Your goal: Duplicate the listing below line for line, without any changes.
╭─ Data rows
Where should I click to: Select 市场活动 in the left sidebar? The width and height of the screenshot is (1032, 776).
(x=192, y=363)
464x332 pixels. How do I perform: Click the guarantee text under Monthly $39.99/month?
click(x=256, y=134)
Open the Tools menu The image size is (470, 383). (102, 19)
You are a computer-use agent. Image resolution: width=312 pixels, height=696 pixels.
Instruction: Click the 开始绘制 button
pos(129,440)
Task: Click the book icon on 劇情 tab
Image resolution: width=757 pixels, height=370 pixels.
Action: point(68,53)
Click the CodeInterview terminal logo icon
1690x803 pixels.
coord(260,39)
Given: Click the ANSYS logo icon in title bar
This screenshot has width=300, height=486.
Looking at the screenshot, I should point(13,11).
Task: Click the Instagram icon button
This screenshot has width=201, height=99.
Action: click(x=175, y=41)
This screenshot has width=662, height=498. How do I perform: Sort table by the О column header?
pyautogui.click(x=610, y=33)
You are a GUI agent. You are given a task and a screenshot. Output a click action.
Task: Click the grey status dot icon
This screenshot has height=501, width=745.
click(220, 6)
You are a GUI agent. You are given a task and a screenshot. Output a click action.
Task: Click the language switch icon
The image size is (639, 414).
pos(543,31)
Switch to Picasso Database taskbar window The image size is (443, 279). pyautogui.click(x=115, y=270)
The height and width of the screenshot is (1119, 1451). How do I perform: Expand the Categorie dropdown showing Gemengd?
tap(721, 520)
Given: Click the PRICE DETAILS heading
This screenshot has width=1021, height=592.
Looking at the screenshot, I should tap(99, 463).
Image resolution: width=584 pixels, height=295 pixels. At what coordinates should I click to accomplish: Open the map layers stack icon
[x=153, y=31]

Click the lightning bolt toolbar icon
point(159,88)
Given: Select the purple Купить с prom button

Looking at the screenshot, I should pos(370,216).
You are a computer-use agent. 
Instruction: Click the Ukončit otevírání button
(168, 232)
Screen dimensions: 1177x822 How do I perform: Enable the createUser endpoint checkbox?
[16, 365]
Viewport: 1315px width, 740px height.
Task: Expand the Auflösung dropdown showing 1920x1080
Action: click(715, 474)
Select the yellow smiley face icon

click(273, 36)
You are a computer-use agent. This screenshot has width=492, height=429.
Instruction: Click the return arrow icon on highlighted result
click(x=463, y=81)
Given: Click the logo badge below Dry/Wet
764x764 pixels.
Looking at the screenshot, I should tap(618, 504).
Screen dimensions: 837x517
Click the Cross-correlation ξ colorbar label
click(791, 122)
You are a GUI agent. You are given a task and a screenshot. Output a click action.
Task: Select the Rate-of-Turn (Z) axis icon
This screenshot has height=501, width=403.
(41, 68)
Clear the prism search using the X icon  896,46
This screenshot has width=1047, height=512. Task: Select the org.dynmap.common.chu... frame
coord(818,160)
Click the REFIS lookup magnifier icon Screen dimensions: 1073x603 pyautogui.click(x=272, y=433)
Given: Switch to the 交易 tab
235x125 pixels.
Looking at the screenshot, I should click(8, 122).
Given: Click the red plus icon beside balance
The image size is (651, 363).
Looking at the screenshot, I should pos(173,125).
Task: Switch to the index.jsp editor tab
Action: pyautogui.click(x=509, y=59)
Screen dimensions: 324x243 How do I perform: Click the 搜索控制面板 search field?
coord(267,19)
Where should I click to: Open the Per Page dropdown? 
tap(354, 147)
╰─
Expected answer:
Where should I click to: Select 市场活动 in the left sidebar? The width and height of the screenshot is (1032, 776).
(x=192, y=363)
464x332 pixels. How do I perform: Click the guarantee text under Monthly $39.99/month?
click(x=256, y=134)
Open the Tools menu The image size is (470, 383). (102, 19)
You are a computer-use agent. Image resolution: width=312 pixels, height=696 pixels.
Instruction: Click the 开始绘制 button
pos(129,440)
Task: Click the book icon on 劇情 tab
Image resolution: width=757 pixels, height=370 pixels.
Action: point(68,53)
Click the CodeInterview terminal logo icon
1690x803 pixels.
coord(260,39)
Given: Click the ANSYS logo icon in title bar
This screenshot has width=300, height=486.
Looking at the screenshot, I should point(13,11).
Task: Click the Instagram icon button
This screenshot has width=201, height=99.
Action: click(x=175, y=41)
This screenshot has width=662, height=498. How do I perform: Sort table by the О column header?
pyautogui.click(x=610, y=33)
You are a GUI agent. You are given a task and a screenshot. Output a click action.
Task: Click the grey status dot icon
This screenshot has height=501, width=745.
click(220, 6)
You are a GUI agent. You are given a task and a screenshot. Output a click action.
Task: Click the language switch icon
The image size is (639, 414).
pos(543,31)
Switch to Picasso Database taskbar window The image size is (443, 279). pyautogui.click(x=115, y=270)
The height and width of the screenshot is (1119, 1451). How do I perform: Expand the Categorie dropdown showing Gemengd?
tap(721, 520)
Given: Click the PRICE DETAILS heading
This screenshot has width=1021, height=592.
Looking at the screenshot, I should tap(99, 463).
Image resolution: width=584 pixels, height=295 pixels. At what coordinates should I click to accomplish: Open the map layers stack icon
[x=153, y=31]

Click the lightning bolt toolbar icon
point(159,88)
Given: Select the purple Купить с prom button

Looking at the screenshot, I should pos(370,216).
You are a computer-use agent. 
Instruction: Click the Ukončit otevírání button
(168, 232)
Screen dimensions: 1177x822 How do I perform: Enable the createUser endpoint checkbox?
[16, 365]
Viewport: 1315px width, 740px height.
Task: Expand the Auflösung dropdown showing 1920x1080
Action: click(715, 474)
Select the yellow smiley face icon

click(273, 36)
You are a computer-use agent. This screenshot has width=492, height=429.
Instruction: Click the return arrow icon on highlighted result
click(x=463, y=81)
Given: Click the logo badge below Dry/Wet
764x764 pixels.
Looking at the screenshot, I should tap(618, 504).
Screen dimensions: 837x517
Click the Cross-correlation ξ colorbar label
click(791, 122)
You are a GUI agent. You are given a task and a screenshot. Output a click action.
Task: Select the Rate-of-Turn (Z) axis icon
This screenshot has height=501, width=403.
(41, 68)
Clear the prism search using the X icon  896,46
This screenshot has width=1047, height=512. Task: Select the org.dynmap.common.chu... frame
coord(818,160)
Click the REFIS lookup magnifier icon Screen dimensions: 1073x603 pyautogui.click(x=272, y=433)
Given: Switch to the 交易 tab
235x125 pixels.
Looking at the screenshot, I should click(8, 122).
Given: Click the red plus icon beside balance
The image size is (651, 363).
Looking at the screenshot, I should pos(173,125).
Task: Switch to the index.jsp editor tab
Action: pyautogui.click(x=509, y=59)
Screen dimensions: 324x243 How do I perform: Click the 搜索控制面板 search field?
coord(267,19)
Where should I click to: Open the Per Page dropdown? 
tap(354, 147)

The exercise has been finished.